• **Input**:
======

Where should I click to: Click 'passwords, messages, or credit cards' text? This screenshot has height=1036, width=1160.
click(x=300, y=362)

======

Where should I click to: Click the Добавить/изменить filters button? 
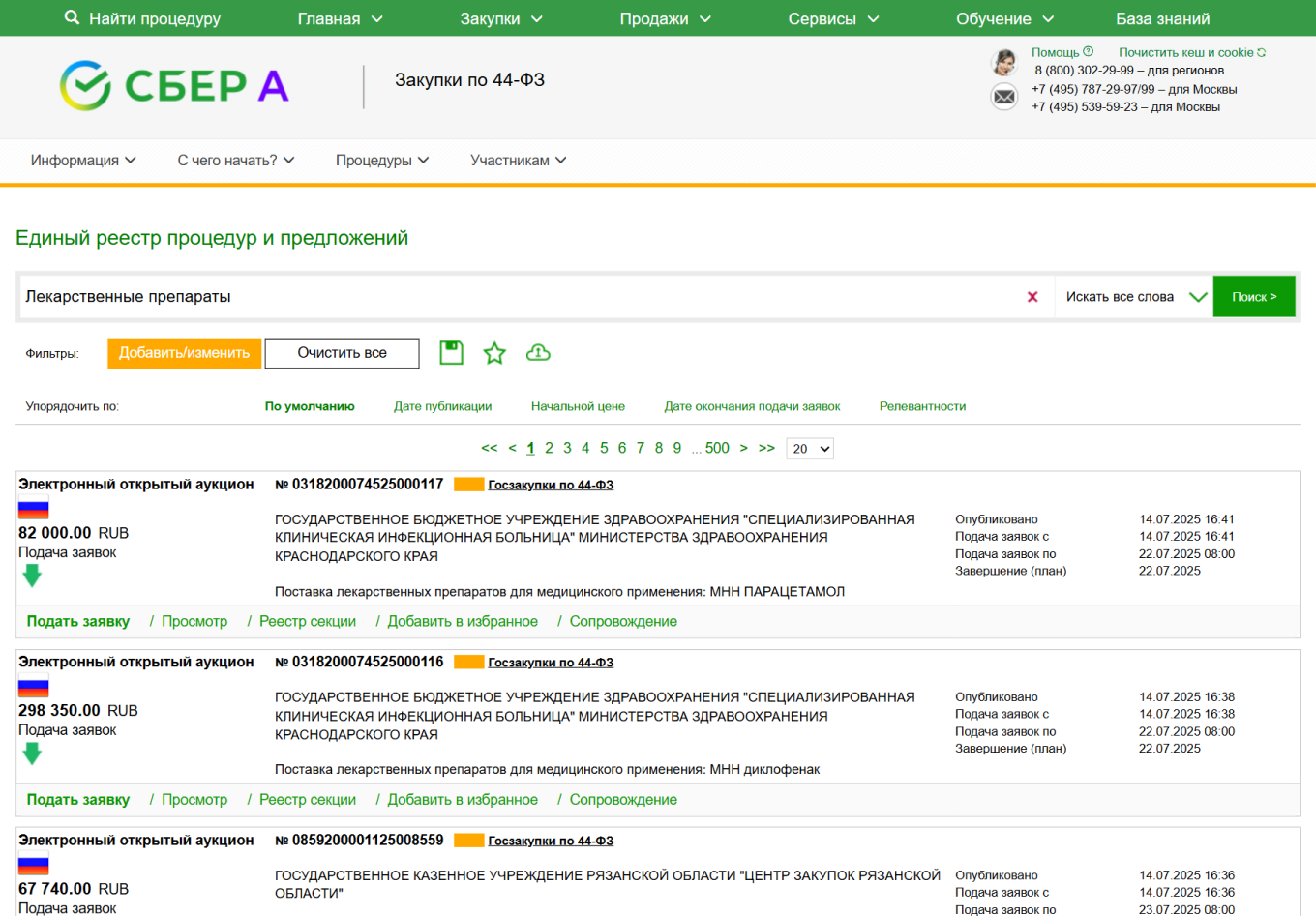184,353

======

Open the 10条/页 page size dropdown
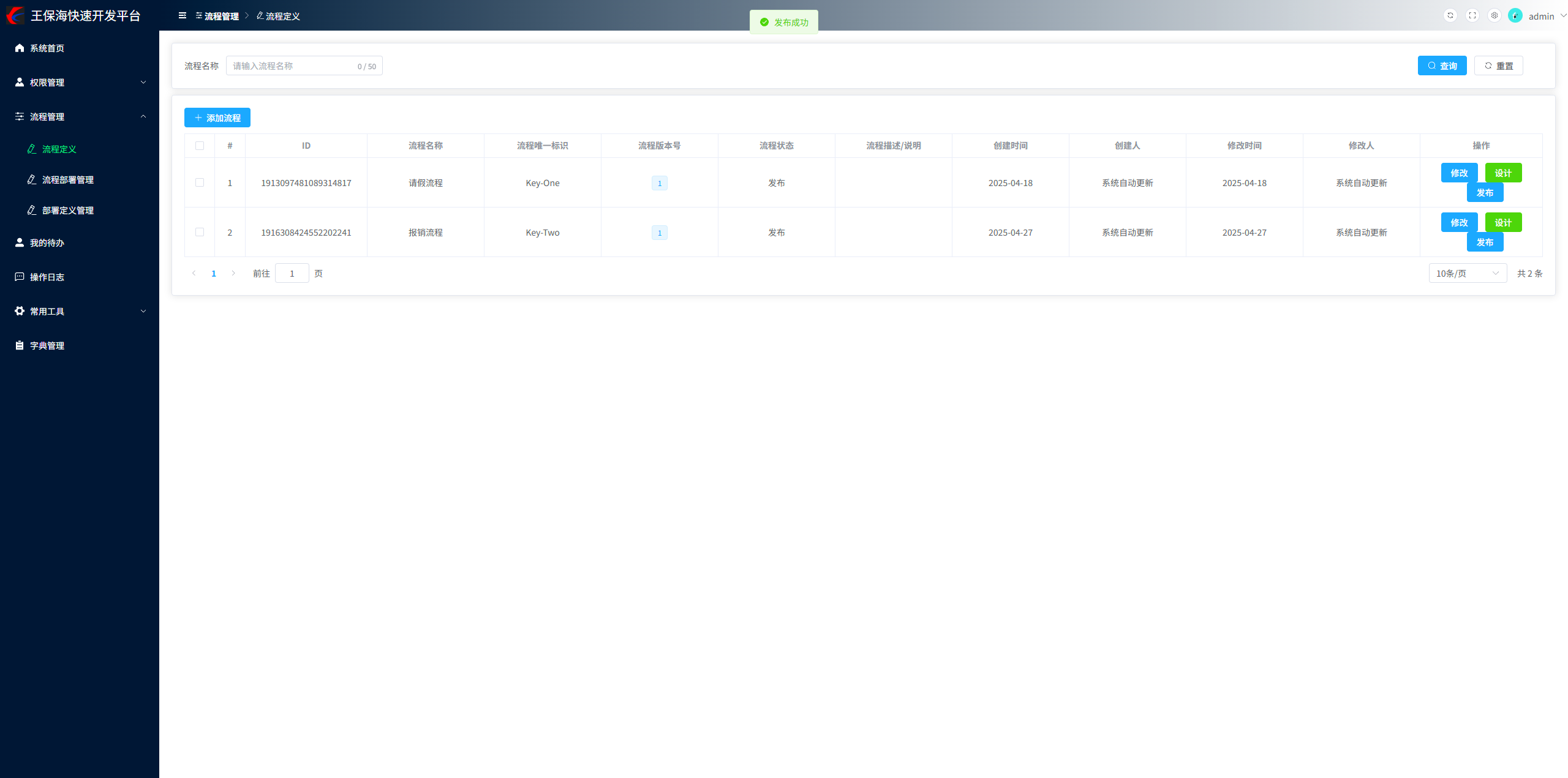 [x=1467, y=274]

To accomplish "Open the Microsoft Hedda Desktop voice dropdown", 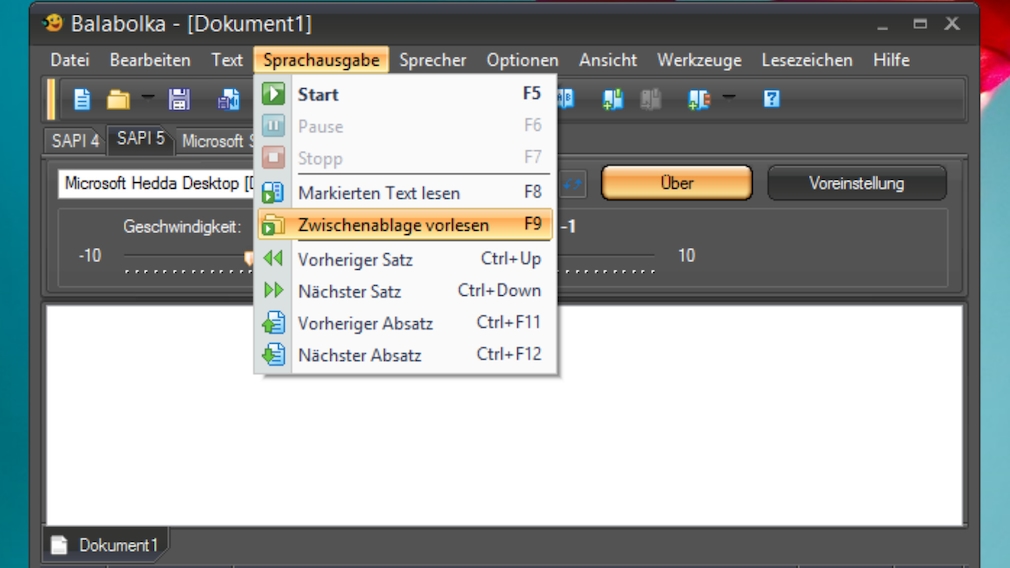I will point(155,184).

======

• **What is needed**: Switch "credit cards" to "payment cards" in the lines starting with the one that contains "Where should I click to: Click 'passwords, messages, or" and going on through the one that contains "click(x=300, y=362)". Give back only those lines, with everything else left unchanged.

• **The response**:
Where should I click to: Click 'passwords, messages, or payment cards' text? This screenshot has height=1036, width=1160.
click(x=300, y=362)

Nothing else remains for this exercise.